Slowing Disability in MS

This episode of The BioReport explores Immunic Therapeutics' experimental oral therapy, Vitofudimus Calcium (also referred to as flutofludimus calcium), for multiple sclerosis (MS). Host Daniel Levine interviews CEO Daniel Vitt, who explains how the drug’s dual mechanism—targeting both inflammation via DHODH inhibition and neurodegeneration through Nrf1 activation—could address a major unmet need in MS treatment: the silent, progressive loss of neurological function that current therapies fail to halt. The discussion highlights the drug’s strong safety profile, promising Phase 2 results showing significant reductions in brain lesions and early signs of neuroprotection, and its potential to become a first-line oral option, especially for patients switching from anti-CD20 therapies or those seeking safer alternatives. The company is advancing into Phase III trials in relapsing MS and planning a Phase III in primary progressive MS, with data expected by 2030. A major $400 million financing round, structured with tranches tied to clinical milestones, underscores investor confidence and supports both development and commercial launch planning. Vitt emphasizes the company’s strategy to build its own commercial infrastructure rather than pursue early acquisition, positioning Immunic as a potential leader in next-generation MS therapy.

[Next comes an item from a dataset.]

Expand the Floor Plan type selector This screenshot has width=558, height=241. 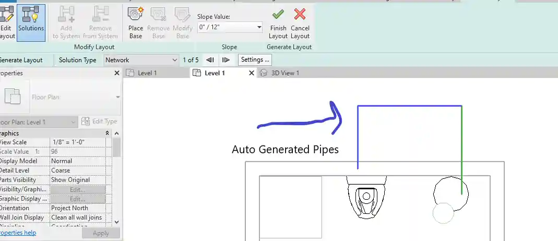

Key takeaways include: (1) Vitofudimus Calcium uniquely targets both inflammation and neurodegeneration, addressing the core limitation of current MS drugs; (2) Its favorable safety profile—lacking common side effects like hair loss and GI issues—could improve patient adherence and clinician adoption; (3) The drug may serve as a safe, effective switch option for patients on anti-CD20 therapies who face infection risks; (4) Phase III data readouts in 2027 (relapsing MS) and 2030 (progressive MS) will be pivotal for regulatory approval and market entry; (5) Immunic’s strategic financing and commercial readiness signal a shift from R&D-stage to commercial-stage biotech. The episode conveys cautious optimism about the therapy’s potential to transform MS treatment, particularly for progressive forms where options are extremely limited.